I have been fortunate to have been able to spend the better part of the last 20 years restoring and repairing arcade video games and pinball machines. Through those years I have gained a lot of experience that I can share with you through my blog posts and upcoming books. I hope to be able to teach you to keep your games working with technical posts as well as posts with some unusual stories behind some of the repairs I have encountered.

I make the cr2032 lithium coin cell battery boards that will permanently prevent acid damage to your games’ logic boards. They are the simplest way to protect your game and I include the battery to make installation a snap. These boards are currently patent pending.

I also make the completely redesigned Tommy blinders controller board that will get your blinders working again. It’s always my intention to make my products as easy as possible for you with all needed accessories included including a new servo if you choose to replace yours.

If you live in the southeastern Pennsylvania areas including Delaware and New Jersey I can provide in home service. Have a service plan with your game? I may be able to offer repairs under those discounted rates. send an email to frank@noquartersarcade.com for more information.

Readers Comments (6)

  1. I purchased a few of the CR2032 Battery boards from you at Pinfest this year. Can I use this in a Judge Dredd game?

    I see you have Judge dredd listed under a different board, but I could not see a difference between the two.

    Thank you!

    • Hi Allen, yes, you can use the WPC board in your Judge Dredd. The WPC-95 board will work as well, the pin spacing is the same, just moved to a different position to allow easier access to the mounting screws in the WPC-95 system.

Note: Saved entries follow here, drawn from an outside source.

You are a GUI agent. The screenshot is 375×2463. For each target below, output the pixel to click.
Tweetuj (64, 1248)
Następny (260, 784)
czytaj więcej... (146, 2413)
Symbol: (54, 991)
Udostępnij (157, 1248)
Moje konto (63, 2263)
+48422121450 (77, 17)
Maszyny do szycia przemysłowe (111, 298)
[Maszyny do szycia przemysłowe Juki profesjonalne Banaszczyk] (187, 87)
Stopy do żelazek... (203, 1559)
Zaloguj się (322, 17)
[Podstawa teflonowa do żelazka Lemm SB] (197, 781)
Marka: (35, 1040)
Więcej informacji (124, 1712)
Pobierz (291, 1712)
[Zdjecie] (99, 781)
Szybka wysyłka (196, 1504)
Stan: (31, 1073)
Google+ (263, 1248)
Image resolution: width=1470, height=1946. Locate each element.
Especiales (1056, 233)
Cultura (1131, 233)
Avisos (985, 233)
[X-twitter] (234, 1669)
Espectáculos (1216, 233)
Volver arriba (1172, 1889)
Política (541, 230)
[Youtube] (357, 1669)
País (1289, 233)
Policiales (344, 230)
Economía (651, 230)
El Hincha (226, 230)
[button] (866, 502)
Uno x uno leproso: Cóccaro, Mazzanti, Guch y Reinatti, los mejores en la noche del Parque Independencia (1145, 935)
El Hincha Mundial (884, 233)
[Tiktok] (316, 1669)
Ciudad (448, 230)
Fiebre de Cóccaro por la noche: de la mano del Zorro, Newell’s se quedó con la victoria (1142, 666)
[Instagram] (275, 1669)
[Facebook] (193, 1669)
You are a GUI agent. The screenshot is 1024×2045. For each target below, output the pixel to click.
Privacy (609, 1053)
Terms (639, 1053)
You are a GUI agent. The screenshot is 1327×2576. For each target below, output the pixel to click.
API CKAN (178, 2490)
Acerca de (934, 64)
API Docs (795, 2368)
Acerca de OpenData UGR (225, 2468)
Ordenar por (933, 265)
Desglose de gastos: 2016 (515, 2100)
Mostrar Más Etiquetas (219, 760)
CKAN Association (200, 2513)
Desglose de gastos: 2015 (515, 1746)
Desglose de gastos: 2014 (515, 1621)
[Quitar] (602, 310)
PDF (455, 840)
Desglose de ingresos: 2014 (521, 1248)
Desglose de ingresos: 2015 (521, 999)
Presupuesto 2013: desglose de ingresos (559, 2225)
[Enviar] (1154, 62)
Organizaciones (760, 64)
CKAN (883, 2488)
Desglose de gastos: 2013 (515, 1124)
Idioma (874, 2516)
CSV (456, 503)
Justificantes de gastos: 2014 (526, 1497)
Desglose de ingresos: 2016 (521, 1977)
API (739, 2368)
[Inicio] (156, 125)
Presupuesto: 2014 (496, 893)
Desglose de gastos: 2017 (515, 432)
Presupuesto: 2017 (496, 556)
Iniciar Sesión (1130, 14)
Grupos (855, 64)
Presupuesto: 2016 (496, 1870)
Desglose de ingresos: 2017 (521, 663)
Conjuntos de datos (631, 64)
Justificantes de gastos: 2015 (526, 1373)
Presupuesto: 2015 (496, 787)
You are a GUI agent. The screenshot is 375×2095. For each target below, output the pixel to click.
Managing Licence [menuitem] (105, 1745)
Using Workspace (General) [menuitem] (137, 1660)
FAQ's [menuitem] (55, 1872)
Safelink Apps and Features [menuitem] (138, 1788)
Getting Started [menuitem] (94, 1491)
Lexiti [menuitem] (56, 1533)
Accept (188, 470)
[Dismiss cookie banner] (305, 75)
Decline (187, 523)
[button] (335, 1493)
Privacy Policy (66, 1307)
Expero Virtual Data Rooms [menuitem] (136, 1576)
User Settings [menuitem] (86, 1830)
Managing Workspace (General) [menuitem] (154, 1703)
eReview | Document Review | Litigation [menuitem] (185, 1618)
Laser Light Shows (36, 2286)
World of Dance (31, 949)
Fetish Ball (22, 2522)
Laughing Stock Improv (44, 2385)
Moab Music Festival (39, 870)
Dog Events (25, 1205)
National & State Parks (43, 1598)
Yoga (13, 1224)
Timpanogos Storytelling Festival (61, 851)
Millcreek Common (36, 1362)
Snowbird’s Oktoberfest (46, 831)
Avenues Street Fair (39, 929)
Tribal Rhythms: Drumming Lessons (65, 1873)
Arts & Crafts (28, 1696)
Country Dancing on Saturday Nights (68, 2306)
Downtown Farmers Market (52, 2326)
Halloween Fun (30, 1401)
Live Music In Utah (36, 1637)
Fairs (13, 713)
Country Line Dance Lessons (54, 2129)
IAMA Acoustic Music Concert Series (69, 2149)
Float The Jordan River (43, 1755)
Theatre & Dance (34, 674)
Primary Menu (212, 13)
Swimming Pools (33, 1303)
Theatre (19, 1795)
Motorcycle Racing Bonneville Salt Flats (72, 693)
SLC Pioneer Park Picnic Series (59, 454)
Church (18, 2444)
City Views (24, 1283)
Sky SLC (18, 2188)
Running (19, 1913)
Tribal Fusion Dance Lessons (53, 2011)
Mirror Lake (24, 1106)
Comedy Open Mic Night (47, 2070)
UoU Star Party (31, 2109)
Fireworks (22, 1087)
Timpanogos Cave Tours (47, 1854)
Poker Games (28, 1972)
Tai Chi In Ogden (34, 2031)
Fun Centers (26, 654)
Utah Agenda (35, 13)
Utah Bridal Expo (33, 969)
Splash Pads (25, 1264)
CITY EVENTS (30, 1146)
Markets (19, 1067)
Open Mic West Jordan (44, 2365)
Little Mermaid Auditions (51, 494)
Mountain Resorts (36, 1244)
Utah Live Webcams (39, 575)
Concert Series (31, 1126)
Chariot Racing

  2. You mention in the instructions that you can save settings and high scores by piggybacking the battery. I have WPC and WPC95 games that I am considering changing to your board, How do you suggest the piggyback procedure?

    • If you feel comfortable with it yes, you can piggy back a secondary battery pack to the board. Solder the wires by using small temporary connections. Connect the black wire to a ground point and the red wire to the banded side of the blocking diode which is D2, you can also attach it to D1, it doesn’t matter since they are tied together. D2 prevents the game from charging the batteries and D1 is there to isolate the RAM chip power so the batteries aren’t trying to power the rest of the board. Then you can remove the old battery pack and install the new battery board. I’ve done it this way several times in the past for customers who really wanted to save their existing scores and settings. There’s always a small chance it won’t hold but I’ve had luck in the past. You really don’t have to go through all of that and I really don’t recommend it unless there’s some sentimental value to the scores on your game.

  3. Will your remote batter board work in an F-14 Tomcat? If so, is it simply a matter of plugging your connector to my board and then sticking your board somewhere inside the back box? Thanks.

    • You can use the remote board but I don’t recommend it. The F-14 Tomcat uses the System 7-11 board. Your logic board will need to be removed to install the correct board. If you want to use the remote board you can simply remove your AA batteries and cut the holder out. If you have any acid damage, that will need to be addressed first. You will still need to solder wires to the board for a dependable connection. The problem with a remote holder approach is that if you need to remove your board for service you will have a battery flopping around while trying to do repairs. Another issue is if it falls from it’s mounting it can touch something it’s not supposed to and cause shorts or even damage to your game. The correct System 7-11 board is a clean, permanent and dependable solution and the best option.